* _TASK_
For each record below, output its text exactly and skip any picture.

----

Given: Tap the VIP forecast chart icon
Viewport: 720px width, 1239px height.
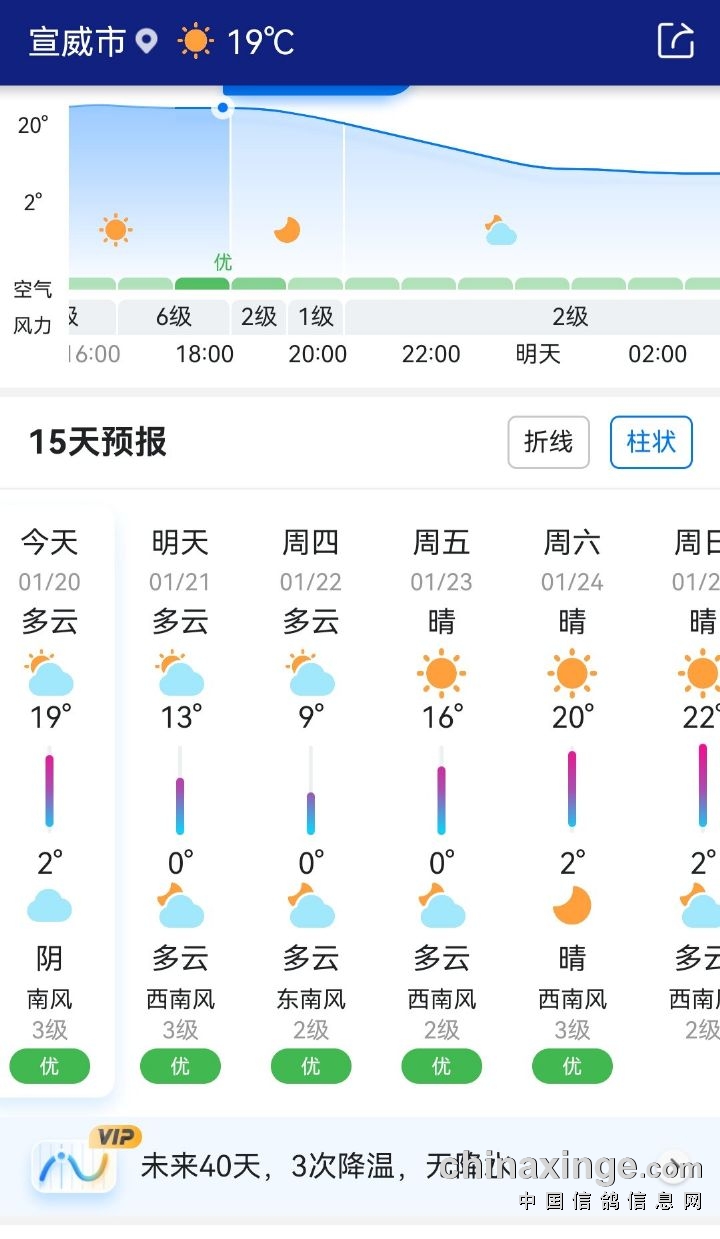Looking at the screenshot, I should (x=74, y=1165).
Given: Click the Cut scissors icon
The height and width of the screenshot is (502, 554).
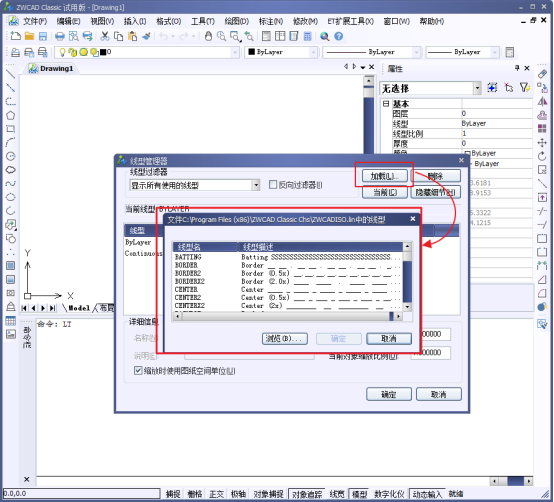Looking at the screenshot, I should pyautogui.click(x=105, y=36).
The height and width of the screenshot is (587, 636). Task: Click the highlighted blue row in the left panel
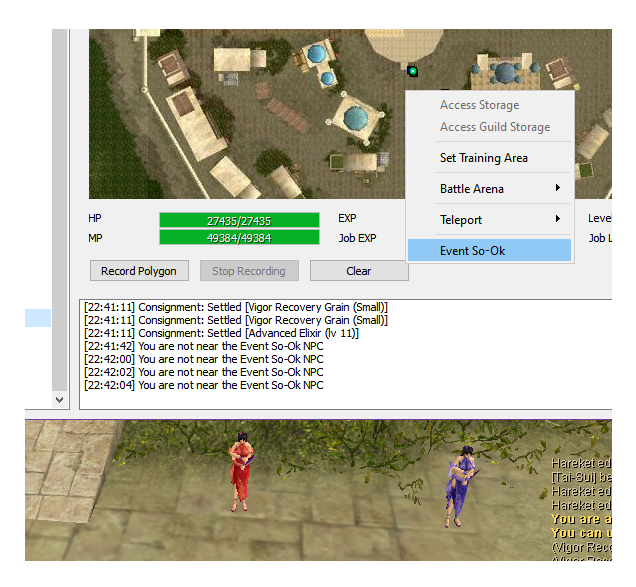(x=38, y=318)
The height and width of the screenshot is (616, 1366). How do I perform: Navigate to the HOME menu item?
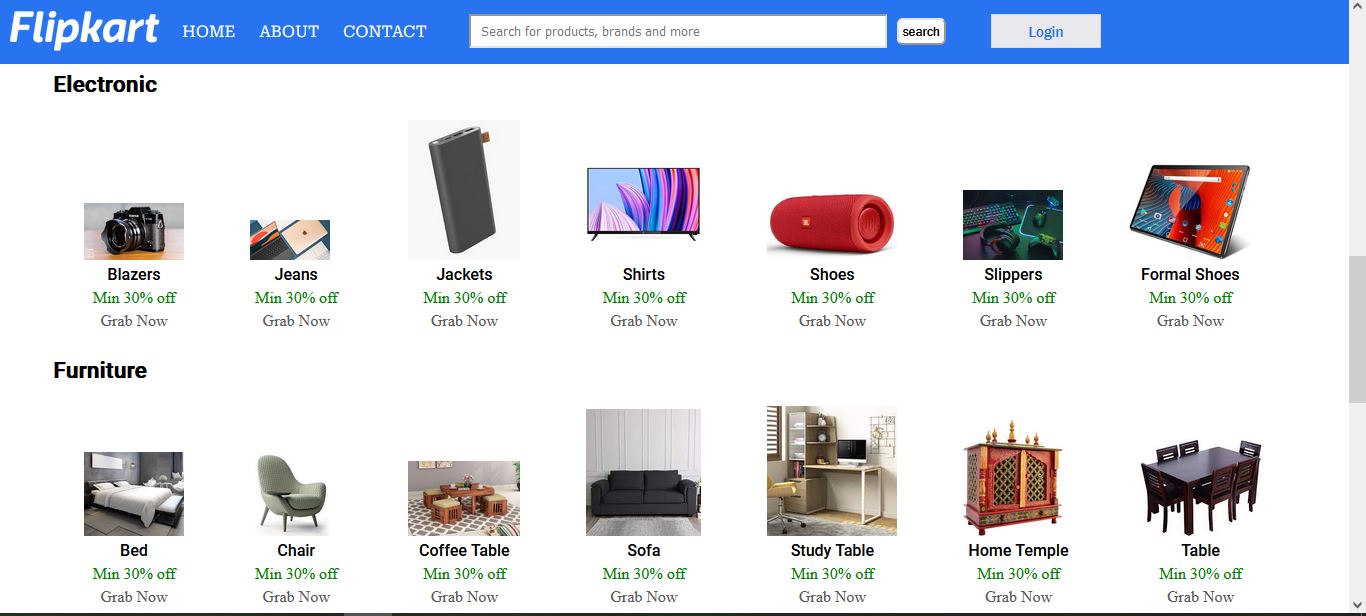click(x=208, y=31)
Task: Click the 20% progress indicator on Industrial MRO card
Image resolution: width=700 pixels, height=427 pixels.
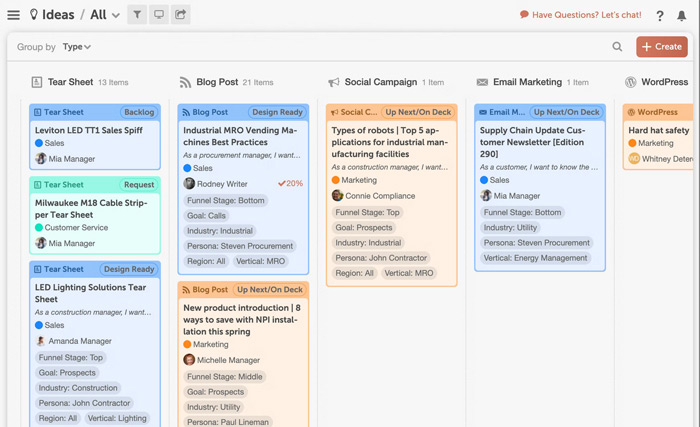Action: (290, 184)
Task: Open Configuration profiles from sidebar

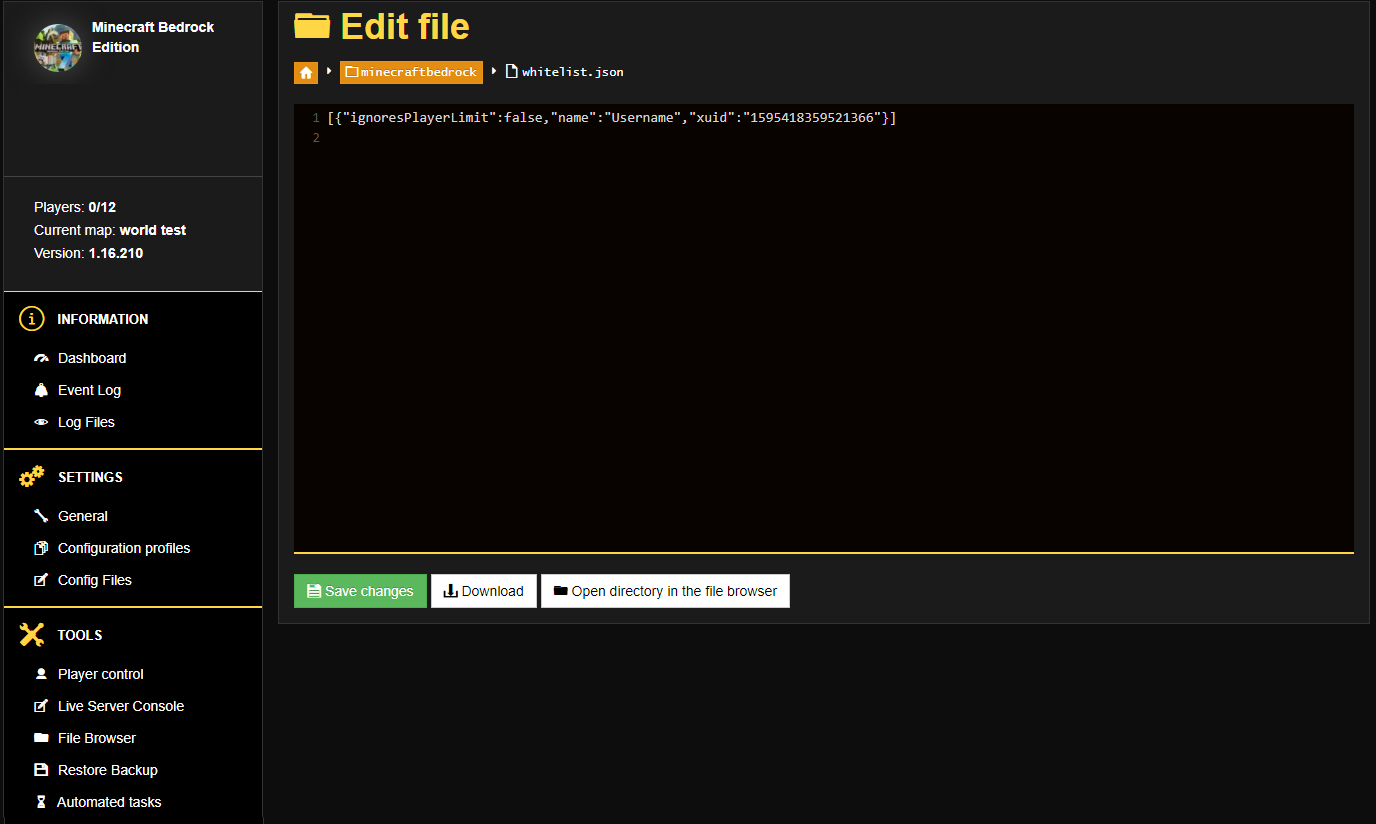Action: [123, 547]
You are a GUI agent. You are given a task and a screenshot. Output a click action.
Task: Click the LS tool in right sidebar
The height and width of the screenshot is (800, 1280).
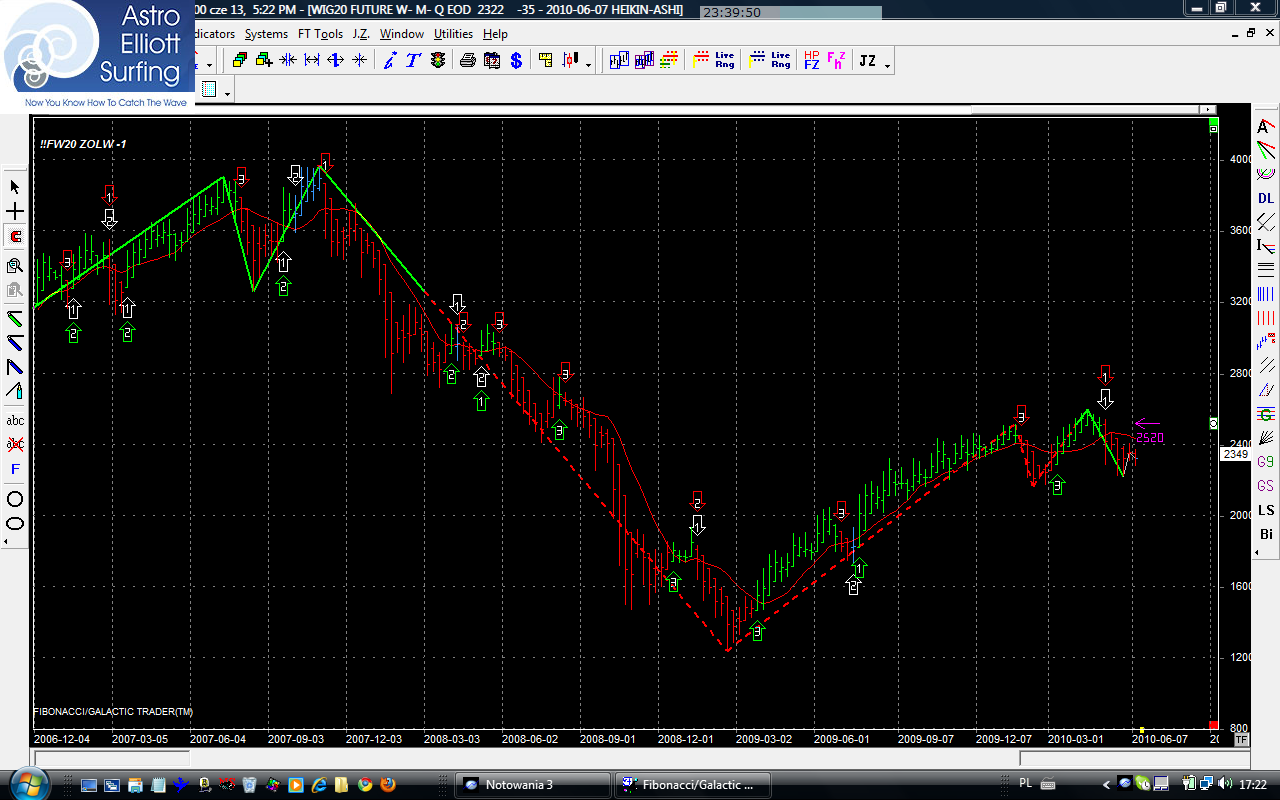[x=1266, y=510]
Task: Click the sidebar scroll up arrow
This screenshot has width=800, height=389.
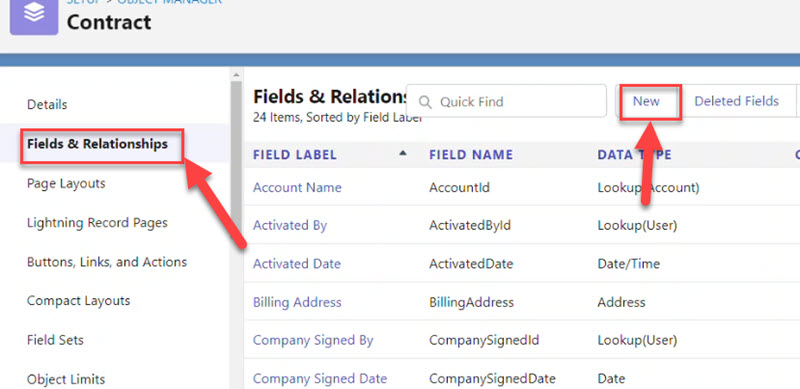Action: click(x=235, y=75)
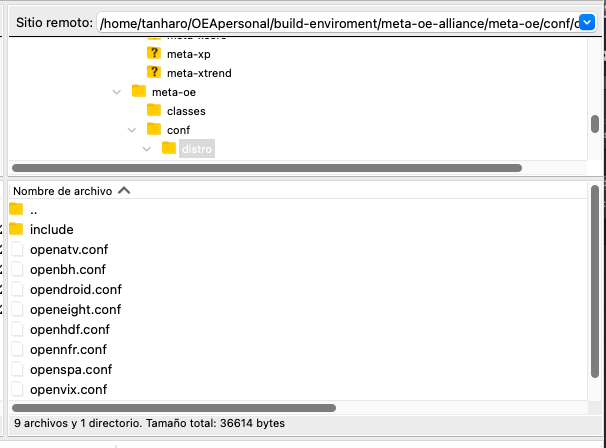
Task: Open the remote site path dropdown
Action: click(x=587, y=22)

----

* _ANSWER TO THIS TASK_
Given: Tap the VIP forecast chart icon
Viewport: 720px width, 1239px height.
Looking at the screenshot, I should (x=74, y=1165).
Given: Click the Cut scissors icon
The height and width of the screenshot is (502, 554).
Looking at the screenshot, I should pyautogui.click(x=105, y=36).
The height and width of the screenshot is (587, 636). Task: Click the highlighted blue row in the left panel
(x=38, y=318)
The height and width of the screenshot is (616, 1366). How do I perform: Navigate to the HOME menu item?
click(x=208, y=31)
Task: Click the 20% progress indicator on Industrial MRO card
Image resolution: width=700 pixels, height=427 pixels.
Action: (290, 184)
Task: Open Configuration profiles from sidebar

Action: [123, 547]
You are a GUI agent. You are given a task and a screenshot. Output a click action.
Task: Click the LS tool in right sidebar
The height and width of the screenshot is (800, 1280).
[x=1266, y=510]
Task: Click the sidebar scroll up arrow
This screenshot has width=800, height=389.
Action: click(x=235, y=75)
Task: Open the remote site path dropdown
Action: click(x=587, y=22)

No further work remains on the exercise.